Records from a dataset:
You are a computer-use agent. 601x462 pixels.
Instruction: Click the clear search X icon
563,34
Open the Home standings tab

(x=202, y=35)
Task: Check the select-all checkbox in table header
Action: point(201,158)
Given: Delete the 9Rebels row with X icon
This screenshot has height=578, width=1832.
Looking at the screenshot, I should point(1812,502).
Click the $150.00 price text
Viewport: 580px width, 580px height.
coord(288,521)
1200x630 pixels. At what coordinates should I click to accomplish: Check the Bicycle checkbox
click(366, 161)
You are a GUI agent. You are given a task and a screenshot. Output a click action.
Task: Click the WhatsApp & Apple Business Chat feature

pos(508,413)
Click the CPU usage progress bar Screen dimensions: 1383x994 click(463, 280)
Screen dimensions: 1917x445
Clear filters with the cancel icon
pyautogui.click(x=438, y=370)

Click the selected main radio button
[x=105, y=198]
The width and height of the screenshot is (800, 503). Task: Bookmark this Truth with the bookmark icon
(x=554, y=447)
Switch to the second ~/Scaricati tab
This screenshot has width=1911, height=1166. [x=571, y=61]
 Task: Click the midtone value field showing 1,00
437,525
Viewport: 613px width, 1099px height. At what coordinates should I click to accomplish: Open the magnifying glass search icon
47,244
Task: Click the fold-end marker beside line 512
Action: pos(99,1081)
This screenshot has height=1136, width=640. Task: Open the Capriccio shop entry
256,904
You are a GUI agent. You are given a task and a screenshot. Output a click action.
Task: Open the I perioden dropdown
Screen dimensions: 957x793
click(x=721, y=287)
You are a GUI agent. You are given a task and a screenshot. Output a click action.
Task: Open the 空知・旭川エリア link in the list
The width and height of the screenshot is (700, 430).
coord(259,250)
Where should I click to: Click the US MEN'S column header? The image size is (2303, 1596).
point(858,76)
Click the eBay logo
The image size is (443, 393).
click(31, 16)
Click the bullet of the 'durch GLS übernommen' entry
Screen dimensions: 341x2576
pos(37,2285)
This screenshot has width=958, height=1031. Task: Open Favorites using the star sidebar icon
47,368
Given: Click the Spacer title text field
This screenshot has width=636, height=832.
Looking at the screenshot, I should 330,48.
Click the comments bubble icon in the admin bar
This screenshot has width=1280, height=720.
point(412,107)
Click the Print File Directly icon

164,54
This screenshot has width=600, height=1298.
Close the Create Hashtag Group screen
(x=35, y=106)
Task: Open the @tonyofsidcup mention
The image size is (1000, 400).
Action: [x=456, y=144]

**Exercise objective:** Please copy out every entry word for word.

**Exercise answer:**
You are a computer-use agent. 601x462 pixels.
Instruction: Click the clear search X icon
563,34
Open the Home standings tab

(x=202, y=35)
Task: Check the select-all checkbox in table header
Action: point(201,158)
Given: Delete the 9Rebels row with X icon
This screenshot has height=578, width=1832.
Looking at the screenshot, I should point(1812,502).
Click the $150.00 price text
Viewport: 580px width, 580px height.
coord(288,521)
1200x630 pixels. At what coordinates should I click to accomplish: Check the Bicycle checkbox
click(366, 161)
You are a GUI agent. You are given a task and a screenshot. Output a click action.
Task: Click the WhatsApp & Apple Business Chat feature

pos(508,413)
Click the CPU usage progress bar Screen dimensions: 1383x994 click(463, 280)
Screen dimensions: 1917x445
Clear filters with the cancel icon
pyautogui.click(x=438, y=370)

Click the selected main radio button
[x=105, y=198]
The width and height of the screenshot is (800, 503). Task: Bookmark this Truth with the bookmark icon
(x=554, y=447)
Switch to the second ~/Scaricati tab
This screenshot has width=1911, height=1166. [x=571, y=61]
 Task: Click the midtone value field showing 1,00
437,525
Viewport: 613px width, 1099px height. At what coordinates should I click to accomplish: Open the magnifying glass search icon
47,244
Task: Click the fold-end marker beside line 512
Action: pos(99,1081)
This screenshot has height=1136, width=640. Task: Open the Capriccio shop entry
256,904
You are a GUI agent. You are given a task and a screenshot. Output a click action.
Task: Open the I perioden dropdown
Screen dimensions: 957x793
click(x=721, y=287)
You are a GUI agent. You are given a task and a screenshot. Output a click action.
Task: Open the 空知・旭川エリア link in the list
The width and height of the screenshot is (700, 430).
coord(259,250)
Where should I click to: Click the US MEN'S column header? The image size is (2303, 1596).
point(858,76)
Click the eBay logo
The image size is (443, 393).
click(31, 16)
Click the bullet of the 'durch GLS übernommen' entry
Screen dimensions: 341x2576
pos(37,2285)
This screenshot has width=958, height=1031. Task: Open Favorites using the star sidebar icon
47,368
Given: Click the Spacer title text field
This screenshot has width=636, height=832.
Looking at the screenshot, I should 330,48.
Click the comments bubble icon in the admin bar
This screenshot has width=1280, height=720.
point(412,107)
Click the Print File Directly icon

164,54
This screenshot has width=600, height=1298.
Close the Create Hashtag Group screen
(x=35, y=106)
Task: Open the @tonyofsidcup mention
The image size is (1000, 400).
Action: [x=456, y=144]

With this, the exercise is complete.